Skymatters: Get ready for winter solstice - and the 'king of the meteor showers' - in December

"On December 14 each year, the dust from asteroid 3200 Phaethon (only discovered in 1982) provides us with a display known as the Geminid Meteor shower."
Skymatters: Get ready for winter solstice - and the 'king of the meteor showers' - in December

Newgrange, Co Meath

The most notable astronomical event in December is probably the winter solstice. It’s that time of year when the days start to become longer again, when the apparently inexorable lengthening of the nights that started on June 21 is reversed.

It represents the promise of brighter and warmer days to come. It has a psychological impact for us in our modern world, but for our ancestors, the impact was more than psychological. 

The solstice was monumental, of such significance they literally built monumental structures to mark the event.

An aerial view of the megalithic tomb at Newgrange. Pic: Copter View Ireland
An aerial view of the megalithic tomb at Newgrange. Pic: Copter View Ireland

Many of these structures would have consumed enormous resources in these early communities. The best example is probably Newgrange, Co Meath, a magnificent passage grave aligned to the rising Sun.

It seems reasonable to imagine that our ancestors associated life with the Sun’s warmth. They weren’t wrong. Without the Sun the Earth would be a permanently frozen rock. 

But the Sun is not the only celestial object which has been crucial to life on Earth. Some of the smallest objects in our solar system have been every bit as important. 

These are comets and asteroids. Their role was to bring water to the early Earth at a time when it was dry and hot. 

They also brought carbon, which is fundamental to our biology, and molecules which we use in building the proteins that have enabled us to evolve from simple, microscopic lifeforms, to become incredibly complex humans.

When the Earth was young, about 4.5bn years ago, the number of comets and asteroids would have been mind-boggling. 

The Earth would have been hit frequently with impacts of such ferocity that they would have caused the dinosaurs to become extinct. 
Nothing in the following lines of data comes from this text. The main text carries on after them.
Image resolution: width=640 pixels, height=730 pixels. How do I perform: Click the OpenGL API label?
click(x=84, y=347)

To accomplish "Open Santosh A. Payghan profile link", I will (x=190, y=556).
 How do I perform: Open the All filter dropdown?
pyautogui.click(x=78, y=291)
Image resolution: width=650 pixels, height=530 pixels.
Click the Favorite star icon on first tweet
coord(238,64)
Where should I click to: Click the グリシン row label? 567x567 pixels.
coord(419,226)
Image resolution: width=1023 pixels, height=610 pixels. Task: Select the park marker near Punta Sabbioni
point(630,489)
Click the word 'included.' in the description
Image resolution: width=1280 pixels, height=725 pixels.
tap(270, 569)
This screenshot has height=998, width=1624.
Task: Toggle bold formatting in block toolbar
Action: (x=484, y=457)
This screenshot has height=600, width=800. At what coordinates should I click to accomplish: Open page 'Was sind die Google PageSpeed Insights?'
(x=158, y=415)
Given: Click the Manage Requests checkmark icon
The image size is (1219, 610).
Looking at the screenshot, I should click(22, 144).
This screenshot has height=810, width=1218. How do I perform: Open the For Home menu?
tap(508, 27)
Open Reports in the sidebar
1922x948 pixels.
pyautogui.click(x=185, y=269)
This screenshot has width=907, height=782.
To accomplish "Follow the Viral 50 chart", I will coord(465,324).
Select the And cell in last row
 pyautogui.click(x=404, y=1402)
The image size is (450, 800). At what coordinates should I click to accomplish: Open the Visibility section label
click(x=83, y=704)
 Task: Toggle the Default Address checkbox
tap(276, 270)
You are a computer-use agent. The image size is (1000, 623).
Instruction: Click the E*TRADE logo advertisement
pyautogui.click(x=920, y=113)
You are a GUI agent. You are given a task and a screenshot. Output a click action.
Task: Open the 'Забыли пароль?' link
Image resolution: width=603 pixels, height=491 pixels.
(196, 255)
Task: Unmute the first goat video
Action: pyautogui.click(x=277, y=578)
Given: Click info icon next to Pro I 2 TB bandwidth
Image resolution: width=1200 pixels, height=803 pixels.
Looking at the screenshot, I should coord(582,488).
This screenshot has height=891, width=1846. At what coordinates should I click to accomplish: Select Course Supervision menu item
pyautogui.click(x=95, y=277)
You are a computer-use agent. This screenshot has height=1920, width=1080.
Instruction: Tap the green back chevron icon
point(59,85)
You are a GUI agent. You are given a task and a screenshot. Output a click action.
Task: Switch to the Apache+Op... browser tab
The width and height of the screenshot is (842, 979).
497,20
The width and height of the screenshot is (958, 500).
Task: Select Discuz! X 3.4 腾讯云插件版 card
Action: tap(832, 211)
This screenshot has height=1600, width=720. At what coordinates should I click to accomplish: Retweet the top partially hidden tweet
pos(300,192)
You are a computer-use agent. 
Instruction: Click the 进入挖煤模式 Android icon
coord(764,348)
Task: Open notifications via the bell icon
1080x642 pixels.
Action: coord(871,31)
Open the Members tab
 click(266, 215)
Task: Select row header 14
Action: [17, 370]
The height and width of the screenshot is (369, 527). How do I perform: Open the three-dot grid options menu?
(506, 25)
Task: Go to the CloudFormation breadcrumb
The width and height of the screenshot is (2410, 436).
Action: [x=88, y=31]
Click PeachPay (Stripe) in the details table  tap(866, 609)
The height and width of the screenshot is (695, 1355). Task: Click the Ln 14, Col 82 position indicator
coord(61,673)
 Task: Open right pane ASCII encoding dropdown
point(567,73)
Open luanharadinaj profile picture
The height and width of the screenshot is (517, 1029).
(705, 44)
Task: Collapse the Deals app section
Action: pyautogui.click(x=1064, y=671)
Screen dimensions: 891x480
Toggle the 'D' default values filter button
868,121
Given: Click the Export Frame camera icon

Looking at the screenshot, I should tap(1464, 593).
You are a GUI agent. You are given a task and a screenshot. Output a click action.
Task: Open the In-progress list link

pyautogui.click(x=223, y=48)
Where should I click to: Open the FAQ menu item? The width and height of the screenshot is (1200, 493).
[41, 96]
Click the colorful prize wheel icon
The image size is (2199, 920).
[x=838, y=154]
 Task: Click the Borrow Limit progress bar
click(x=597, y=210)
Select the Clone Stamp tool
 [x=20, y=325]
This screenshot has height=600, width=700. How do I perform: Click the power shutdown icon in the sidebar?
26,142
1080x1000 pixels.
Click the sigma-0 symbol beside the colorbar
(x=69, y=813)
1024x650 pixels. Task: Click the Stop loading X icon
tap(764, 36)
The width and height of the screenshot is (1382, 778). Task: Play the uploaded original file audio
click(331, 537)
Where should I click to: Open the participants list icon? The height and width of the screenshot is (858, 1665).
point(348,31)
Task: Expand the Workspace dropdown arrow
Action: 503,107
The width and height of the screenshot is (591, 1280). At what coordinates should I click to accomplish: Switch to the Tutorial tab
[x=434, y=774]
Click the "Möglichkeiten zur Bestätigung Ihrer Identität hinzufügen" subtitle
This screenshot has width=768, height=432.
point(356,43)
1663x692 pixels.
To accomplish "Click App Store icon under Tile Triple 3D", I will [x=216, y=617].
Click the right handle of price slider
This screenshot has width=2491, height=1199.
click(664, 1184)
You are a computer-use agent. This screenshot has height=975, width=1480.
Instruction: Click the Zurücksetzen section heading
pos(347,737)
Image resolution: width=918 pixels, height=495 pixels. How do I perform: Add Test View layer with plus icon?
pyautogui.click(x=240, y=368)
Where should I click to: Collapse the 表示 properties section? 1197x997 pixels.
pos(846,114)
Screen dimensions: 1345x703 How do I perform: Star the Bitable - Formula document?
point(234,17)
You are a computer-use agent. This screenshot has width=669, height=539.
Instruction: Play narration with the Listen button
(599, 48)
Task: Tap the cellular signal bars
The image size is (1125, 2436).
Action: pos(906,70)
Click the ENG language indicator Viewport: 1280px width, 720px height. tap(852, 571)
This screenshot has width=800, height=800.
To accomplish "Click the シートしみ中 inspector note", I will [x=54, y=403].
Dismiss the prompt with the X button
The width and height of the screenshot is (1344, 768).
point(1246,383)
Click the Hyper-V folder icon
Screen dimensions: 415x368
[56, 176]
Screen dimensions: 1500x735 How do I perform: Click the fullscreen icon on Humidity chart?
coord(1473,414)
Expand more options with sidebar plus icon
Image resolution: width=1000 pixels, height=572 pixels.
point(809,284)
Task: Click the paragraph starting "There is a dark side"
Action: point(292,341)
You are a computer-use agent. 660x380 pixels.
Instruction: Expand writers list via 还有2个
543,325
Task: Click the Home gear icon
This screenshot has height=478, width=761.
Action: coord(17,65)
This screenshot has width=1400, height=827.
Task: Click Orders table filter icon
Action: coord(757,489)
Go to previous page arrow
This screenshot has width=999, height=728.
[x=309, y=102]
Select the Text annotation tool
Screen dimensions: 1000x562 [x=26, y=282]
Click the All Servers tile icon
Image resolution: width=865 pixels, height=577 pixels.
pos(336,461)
But this was an era about 4bn years before dinosaurs appeared, before even the simplest forms of life appeared.

As time passed the number of comets and asteroids declined, until we reach modern times when big impacts are incredibly rare, with a frequency measured in tens or hundreds of millions of years. 

And yet small impacts persist. These come from debris ejected by today’s much smaller comets and asteroids in the form of particles usually the size of a grain of sand. They can be seen in our skies as rapid flashes of light: shooting stars or meteors.

On December 14 each year, the dust from asteroid 3200 Phaethon (only discovered in 1982) provides us with a display known as the Geminid Meteor shower. 

This year the Moon will have set by the time it gets dark, so from around 7pm onwards conditions will be excellent for viewing, possible clouds notwithstanding. 

The Geminids are often considered to be the King of the Meteor Showers with up to two meteors per minute visible from dark skies.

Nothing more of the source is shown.